Le sourire du prince Eugène (Michel Peyramaure)

Michel Peyramaure, Le sourire du prince Eugène, Calmann-Lévy, 2017, 363 p. (BANQ P515s)


L'auteur est une machine à romans historiques. Il a en a publié des dizaines. Plusieurs tournent autour des années de la charnière 1800 en France.

Cette fois, il imagine les mémoires d'Eugène, fils de Joséphine de Beauharnais, première épouse de Napoléon Bonaparte. Évidemment, il s'inspire de ce qu'on sait du personnage à travers les correspondances et les mémoires de ses contemporains.

L'auteur sait nous faire entrer dans le "petit monde" familial du petit caporal qui se prenait pour un grand homme. On découvre les "petitesses" de ce que les admirateurs de ce dernier continuent à vouloir oublier : les massacres gratuits, les destructions commandées, et, surtout, les agonies horribles de centaines de milliers d'hommes par le froid et la faim, le viol systématique des femmes abandonnées (en toute connaissance de cause) à des soldats rendus fous par des batailles ne servant qu'à une chose : la gloire d'un homme.

-Difficilement remportée, cette bataille marquait le début d'une série de victoires tout aussi incertaines où la jeunesse de notre pays allait payer de sa vie la gloire impériale… Quel gâchis monstrueux de vies humaines, que d'illusions perdues pour en venir là...

Certes Eugène, nommé prince par son beau-père, avec mandat de gouverner une partie de l'Italie (l'autre partie étant confiée à Murat , ce général à la fidélité fort aléatoire), ressentait une grande loyauté envers ce dernier. Mais - du moins dans les mots que lui prête l'auteur - il conserve un regard assez critique sur les choix stratégiques de l'empereur.

Je ne m'attarderai pas sur la diabolique machination de l'Empereur pour priver la péninsule ibérique de son souverain afin d'y substituer une d ses créatures, faisant ainsi de ce pays attaché à sa civilisation millénaire, à ses mœurs et à la religion romaine une colonie de la France.

Le lecteur a l'impression qu'Eugène était plutôt fasciné par le destin dramatique de Bonaparte, dès les premières heures de son passage à l'avant-scène de l'Histoire.
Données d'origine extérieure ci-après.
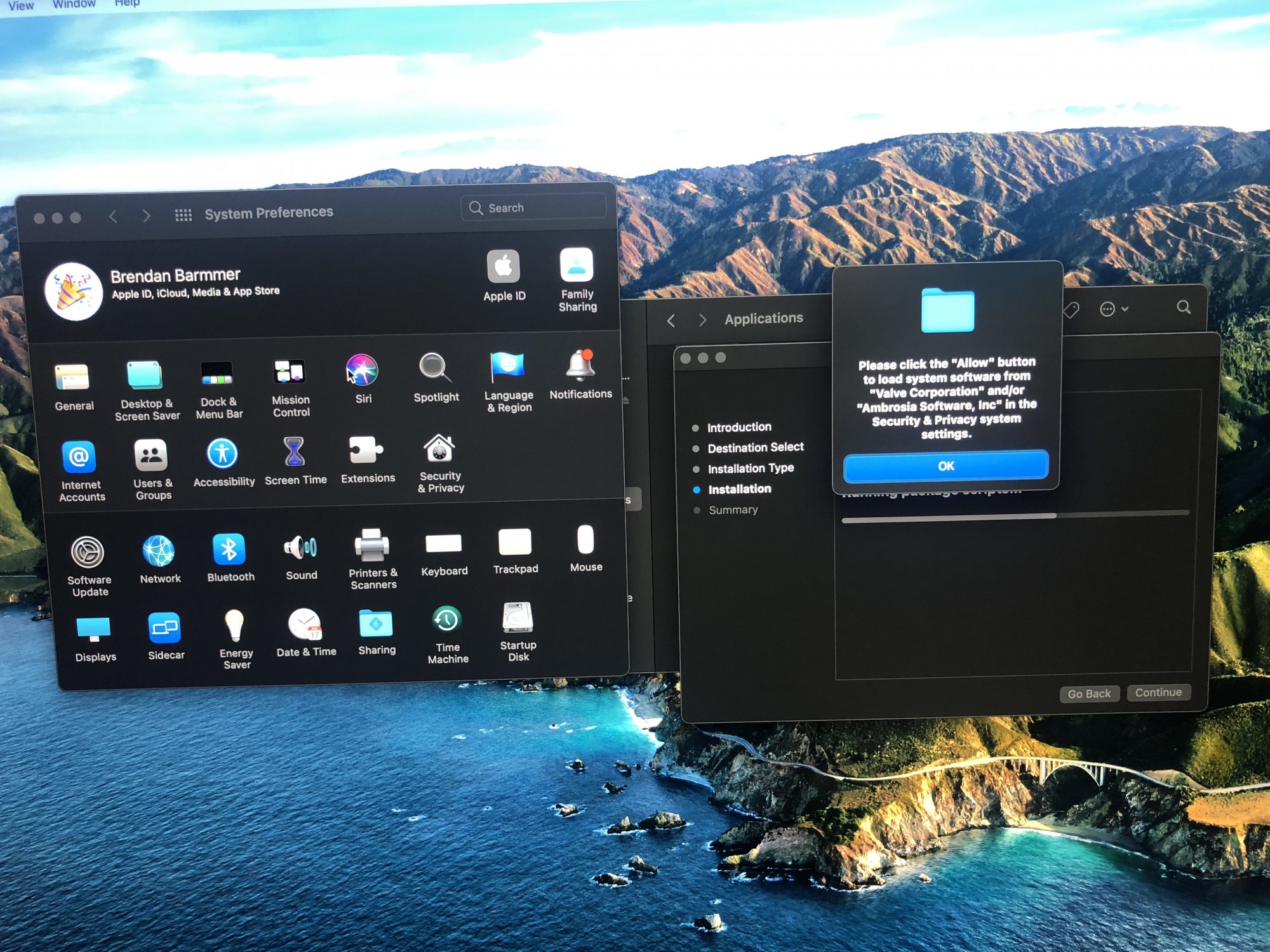Open the Window menu in the menu bar
The image size is (1270, 952).
click(x=74, y=4)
Mais il avait de la difficulté à comprendre la facilité avec laquelle les populations acceptaient les conditions qu'on leur imposait.
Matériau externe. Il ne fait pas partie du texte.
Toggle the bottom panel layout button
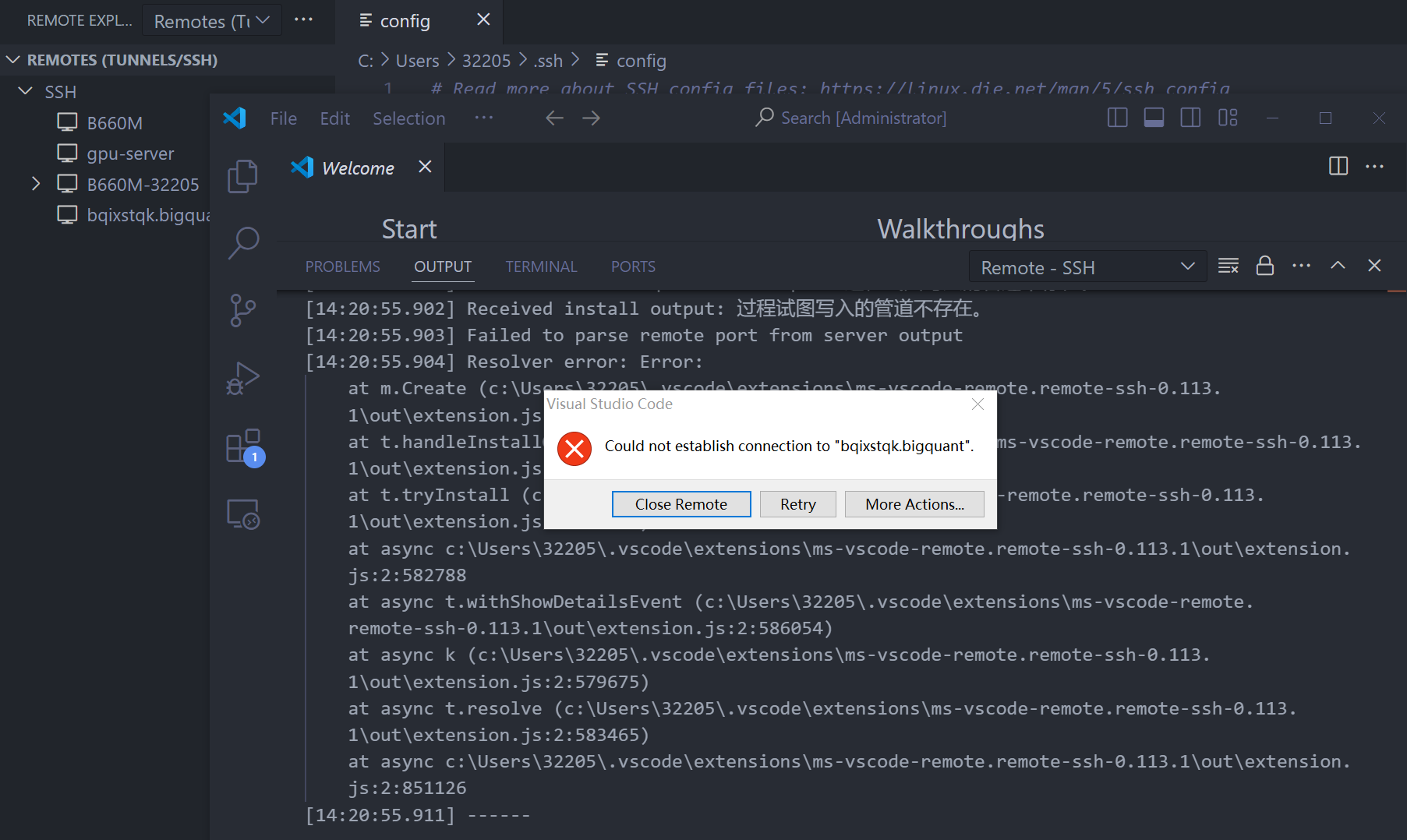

Je demeure indigné devant la résignation - voire la lâcheté - de ces gens, surtout des autorités, face à des comportements qui risquaient de compromettre l'indépendance millénaire de la Sérénissime République (Venise).
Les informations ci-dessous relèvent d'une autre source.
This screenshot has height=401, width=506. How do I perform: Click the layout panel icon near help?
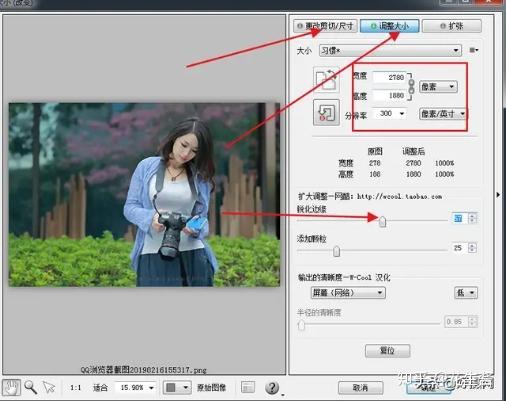(248, 387)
On s'étonne de la place que les familles Bonaparte et Beauharnais ont occupé sur la scène politique française, même après la chute finale de celui qui les avait sorties de la plus obscure des origines. On partage les secrets des uns et des autres, dans une ronde de mariage arrangés. A travers ces unions et les infidélités chroniques qui les accompagnent, on traverse le divorce d'avec Joséphine sans grands éclats.

Hortense me rassura : notre mère semblait décidée à accepter la fin de sa gloire, tout en espérant que l'Empereur lui gardât son affection, à défaut de son amour.

En fait, je crois que cette fréquentation des deux familles nous apprend à comprendre la fascination que Napoléon a pu exercer sur ses contemporains et sur leurs descendants. Car, comme le dit le prince Eugène (ou on le lui fait dire):

-Je m'étais souvent montré critique envers Napoléon, me disant que le génie qui l'habitait était sujet à éclipse. Le vent de l'histoire en menaçait parfois la flamme, à la suite d'une erreur ou d'une maladresse, mais elle reprenait bien vite chaleur et lumière.